Table 1_Unravelling the complexity of the interactions among VACCIMEL, BCG and blood monocytes.xlsx

VACCIMEL is an immunotherapeutic adjuvant treatment for high-risk cutaneous melanoma. It consists of 13 intradermal injections of four irradiated melanoma cell lines co-adjuvated with BCG and GM-CSF. VACCIMEL prolongs distant metastases-free survival and it induces T lymphocytes reactive against melanoma differentiation antigens, cancer testis antigens, and neoantigens. In this paper, we have studied in vitro the interaction among VACCIMEL, BCG, and blood-derived monocytes, a fundamental component of innate immunity. We have demonstrated that monocytes may phagocytose, separately and jointly, BCG and VACCIMEL. We have shown for the first time by transmission electron microscopy, detailed features of irradiated melanoma cells phagocytosis and its timeline.
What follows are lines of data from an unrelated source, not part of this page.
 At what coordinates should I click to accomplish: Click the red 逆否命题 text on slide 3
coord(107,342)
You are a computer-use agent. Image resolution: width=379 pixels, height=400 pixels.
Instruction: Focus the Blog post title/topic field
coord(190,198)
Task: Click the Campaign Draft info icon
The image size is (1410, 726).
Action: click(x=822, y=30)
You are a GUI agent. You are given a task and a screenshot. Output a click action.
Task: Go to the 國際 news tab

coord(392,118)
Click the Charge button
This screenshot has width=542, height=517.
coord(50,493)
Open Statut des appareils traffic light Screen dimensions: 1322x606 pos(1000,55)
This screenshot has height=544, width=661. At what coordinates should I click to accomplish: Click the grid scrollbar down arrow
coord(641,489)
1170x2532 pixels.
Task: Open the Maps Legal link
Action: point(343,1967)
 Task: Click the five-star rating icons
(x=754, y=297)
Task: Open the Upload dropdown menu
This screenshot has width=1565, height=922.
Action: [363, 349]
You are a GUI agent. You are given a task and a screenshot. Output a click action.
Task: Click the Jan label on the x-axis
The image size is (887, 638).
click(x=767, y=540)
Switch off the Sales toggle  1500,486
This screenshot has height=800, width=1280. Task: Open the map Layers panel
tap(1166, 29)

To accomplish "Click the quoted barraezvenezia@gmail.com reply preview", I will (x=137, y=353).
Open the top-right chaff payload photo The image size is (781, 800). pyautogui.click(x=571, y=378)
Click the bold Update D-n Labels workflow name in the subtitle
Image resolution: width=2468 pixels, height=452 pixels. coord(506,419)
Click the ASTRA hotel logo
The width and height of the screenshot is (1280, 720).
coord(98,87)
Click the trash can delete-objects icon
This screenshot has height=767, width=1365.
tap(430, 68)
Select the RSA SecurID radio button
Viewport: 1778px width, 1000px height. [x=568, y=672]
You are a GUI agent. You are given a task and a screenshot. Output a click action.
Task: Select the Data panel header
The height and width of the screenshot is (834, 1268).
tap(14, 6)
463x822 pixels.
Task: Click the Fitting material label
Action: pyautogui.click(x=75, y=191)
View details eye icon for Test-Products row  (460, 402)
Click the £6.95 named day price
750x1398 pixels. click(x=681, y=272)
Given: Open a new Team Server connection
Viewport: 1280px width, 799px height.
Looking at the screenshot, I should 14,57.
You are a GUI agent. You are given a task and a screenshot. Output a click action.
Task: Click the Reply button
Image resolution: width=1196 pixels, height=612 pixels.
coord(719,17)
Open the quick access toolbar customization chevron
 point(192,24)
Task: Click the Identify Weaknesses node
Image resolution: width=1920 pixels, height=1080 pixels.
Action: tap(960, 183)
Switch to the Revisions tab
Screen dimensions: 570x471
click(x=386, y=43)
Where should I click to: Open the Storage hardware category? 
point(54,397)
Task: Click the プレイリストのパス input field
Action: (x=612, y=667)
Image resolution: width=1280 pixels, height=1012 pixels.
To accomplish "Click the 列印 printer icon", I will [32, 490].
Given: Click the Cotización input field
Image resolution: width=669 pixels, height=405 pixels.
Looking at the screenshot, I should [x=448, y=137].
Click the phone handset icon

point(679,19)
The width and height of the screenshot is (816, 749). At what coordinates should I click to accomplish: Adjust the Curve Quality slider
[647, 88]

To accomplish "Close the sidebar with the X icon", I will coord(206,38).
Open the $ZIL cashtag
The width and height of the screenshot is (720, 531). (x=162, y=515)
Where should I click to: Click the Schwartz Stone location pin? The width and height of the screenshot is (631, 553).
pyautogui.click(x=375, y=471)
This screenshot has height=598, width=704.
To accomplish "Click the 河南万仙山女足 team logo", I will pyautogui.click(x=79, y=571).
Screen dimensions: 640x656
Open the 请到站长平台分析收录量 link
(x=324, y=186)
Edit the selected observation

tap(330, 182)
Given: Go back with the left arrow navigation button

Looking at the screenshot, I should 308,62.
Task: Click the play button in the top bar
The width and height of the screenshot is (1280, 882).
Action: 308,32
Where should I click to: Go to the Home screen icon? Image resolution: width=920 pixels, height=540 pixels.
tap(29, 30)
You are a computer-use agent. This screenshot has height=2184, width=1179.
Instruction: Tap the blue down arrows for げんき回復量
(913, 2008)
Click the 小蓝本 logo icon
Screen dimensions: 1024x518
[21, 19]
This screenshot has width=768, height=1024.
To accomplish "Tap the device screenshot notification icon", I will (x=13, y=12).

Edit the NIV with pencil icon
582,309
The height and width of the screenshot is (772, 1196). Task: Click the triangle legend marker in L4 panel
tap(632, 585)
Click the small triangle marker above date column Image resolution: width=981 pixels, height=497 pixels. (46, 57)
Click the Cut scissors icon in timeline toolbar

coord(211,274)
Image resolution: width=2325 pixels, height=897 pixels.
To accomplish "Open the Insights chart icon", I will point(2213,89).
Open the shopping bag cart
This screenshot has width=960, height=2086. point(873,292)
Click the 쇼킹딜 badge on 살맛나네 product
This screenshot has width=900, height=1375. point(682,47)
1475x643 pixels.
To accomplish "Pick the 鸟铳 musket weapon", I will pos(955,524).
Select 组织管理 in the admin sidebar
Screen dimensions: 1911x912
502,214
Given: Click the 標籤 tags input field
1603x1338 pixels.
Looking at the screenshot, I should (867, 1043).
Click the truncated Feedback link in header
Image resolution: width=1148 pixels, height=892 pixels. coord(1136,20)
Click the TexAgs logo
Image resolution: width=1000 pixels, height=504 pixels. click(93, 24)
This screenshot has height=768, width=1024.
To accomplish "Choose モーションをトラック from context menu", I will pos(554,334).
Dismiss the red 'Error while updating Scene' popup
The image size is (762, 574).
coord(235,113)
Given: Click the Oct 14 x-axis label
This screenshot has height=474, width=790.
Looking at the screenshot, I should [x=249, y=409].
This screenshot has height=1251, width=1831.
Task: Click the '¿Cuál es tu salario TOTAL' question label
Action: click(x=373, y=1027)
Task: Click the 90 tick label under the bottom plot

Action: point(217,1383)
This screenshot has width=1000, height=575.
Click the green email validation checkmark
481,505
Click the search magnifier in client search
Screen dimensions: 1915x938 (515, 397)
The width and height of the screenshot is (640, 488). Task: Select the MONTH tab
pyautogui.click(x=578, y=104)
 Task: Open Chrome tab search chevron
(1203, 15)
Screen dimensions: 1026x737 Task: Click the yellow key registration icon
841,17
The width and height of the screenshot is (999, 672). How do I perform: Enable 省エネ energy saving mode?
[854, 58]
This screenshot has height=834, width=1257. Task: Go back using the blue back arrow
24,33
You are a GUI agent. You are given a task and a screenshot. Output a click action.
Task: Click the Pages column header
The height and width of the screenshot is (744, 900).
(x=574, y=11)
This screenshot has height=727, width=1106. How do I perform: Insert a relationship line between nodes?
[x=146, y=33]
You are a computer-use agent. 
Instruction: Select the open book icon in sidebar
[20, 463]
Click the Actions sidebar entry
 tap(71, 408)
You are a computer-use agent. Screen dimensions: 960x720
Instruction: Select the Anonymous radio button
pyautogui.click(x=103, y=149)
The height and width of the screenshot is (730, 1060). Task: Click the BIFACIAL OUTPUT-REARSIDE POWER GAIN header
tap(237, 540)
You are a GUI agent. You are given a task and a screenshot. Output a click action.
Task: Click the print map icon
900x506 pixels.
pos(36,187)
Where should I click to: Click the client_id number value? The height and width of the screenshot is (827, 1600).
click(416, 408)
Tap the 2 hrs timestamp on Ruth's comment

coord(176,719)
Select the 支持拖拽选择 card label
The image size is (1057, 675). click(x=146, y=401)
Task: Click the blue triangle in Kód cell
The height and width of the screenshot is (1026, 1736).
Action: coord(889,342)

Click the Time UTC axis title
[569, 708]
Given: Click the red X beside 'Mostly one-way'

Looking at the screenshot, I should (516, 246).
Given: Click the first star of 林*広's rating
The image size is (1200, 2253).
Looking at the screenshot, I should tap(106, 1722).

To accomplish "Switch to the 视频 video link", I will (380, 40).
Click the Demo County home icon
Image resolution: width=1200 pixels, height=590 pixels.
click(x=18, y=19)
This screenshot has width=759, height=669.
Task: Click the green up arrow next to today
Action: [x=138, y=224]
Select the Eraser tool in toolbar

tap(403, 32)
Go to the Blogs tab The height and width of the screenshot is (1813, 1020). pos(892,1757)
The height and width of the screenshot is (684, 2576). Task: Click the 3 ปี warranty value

We have equally demonstrated that monocytes may process and cross-present tumor antigens to CD8+ T cells and that BCG interferes with that process in a multiplicity of infection (MOI) - dependent manner. BCG induces high production of IL-10 by monocytes which is several-fold reduced by phagocytosis of tumor antigens. Although cross-presentation is still inhibited in the presence of a high BCG MOI (0.4), it rebounds by reducing tenfold the BCG MOI from 0.4 to 0.04. This suggests that an adequate balance between tumor antigens and BCG phagocytosis is needed to retain the stimulatory properties of activated monocytes and trigger immunogenicity of tumor antigens.